Repeat the records. Leave nothing out.

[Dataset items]
□ □ □

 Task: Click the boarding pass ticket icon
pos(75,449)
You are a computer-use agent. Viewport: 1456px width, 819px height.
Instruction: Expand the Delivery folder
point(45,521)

□ □ □

Answer box -
 Task: Click the boarding pass ticket icon
pos(75,449)
You are a computer-use agent. Viewport: 1456px width, 819px height.
Instruction: Expand the Delivery folder
point(45,521)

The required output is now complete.